__DIRECTIONS FOR THIS TASK__
In the book review below, what distinction does the Archbishop of Canterbury draw between religion and science?

__SELECTED EXTRACT__
It is a conversation with one of them early in the book, based on one James had in real life, that sets up the premise for the rest of the action: to convince even a diehard atheist of the existence of God would take not verified relics of Christ but a miracle on a huge scale which defies the laws of physics, and someone who credibly claimed to have proved the existence of God would probably be killed. The bishop tells Hunter (pp. 84–85) “It’s not only the complexities of the world’s belief systems or about fanatics laying claim to different faiths or factions of these faiths, there is a ruthless commercial world out there, both within and outside the religious embrace, with enormous vested interests that could seriously be harmed.” Hunter later meets with the Archbishop of Canterbury (again, as James has done) who reiterates this message and also observes that religion is about meaning (why) while science asks how.

The storyline that takes us from Britain to Monaco, Egypt, and Los Angeles is far-fetched, as is that of any thriller. International readers may not be aware of the legend that Joseph of Arimathea travelled after the death of Jesus to first-century Britain with the chalice from the Last Supper, concealing it near Glastonbury.  As an evangelical Christian, that the improbable survival of holy relics (the chalice is not the only one) might play a role in a proof of God’s existence troubled me.  However, I don’t suggest you read this book for the realism of the storyline or the subtlety of the characters. What I think James has done successfully is to put forward many of the important ideas and viewpoints in the science and religion conversation in everyday language. As a starting point or an overview in popular and palatable form, this book could be recommended to enquiring young adults. They will be taken on a whirlwind tour of the problem of suffering, the multiverse, Paley’s watch, natural selection, coincidence, miracles, New Atheism, Deism, and Theism. Those more familiar with these ideas who like some escapist reading will also enjoy this book.

__DATASET ENTRIES__
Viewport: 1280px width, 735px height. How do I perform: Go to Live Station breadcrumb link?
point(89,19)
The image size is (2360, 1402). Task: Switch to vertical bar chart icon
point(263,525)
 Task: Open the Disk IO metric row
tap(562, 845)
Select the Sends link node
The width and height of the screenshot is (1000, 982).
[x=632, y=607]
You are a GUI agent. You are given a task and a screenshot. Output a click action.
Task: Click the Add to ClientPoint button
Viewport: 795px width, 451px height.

__ANSWER FOR THE TASK__
Religion is about meaning (why), while science asks how.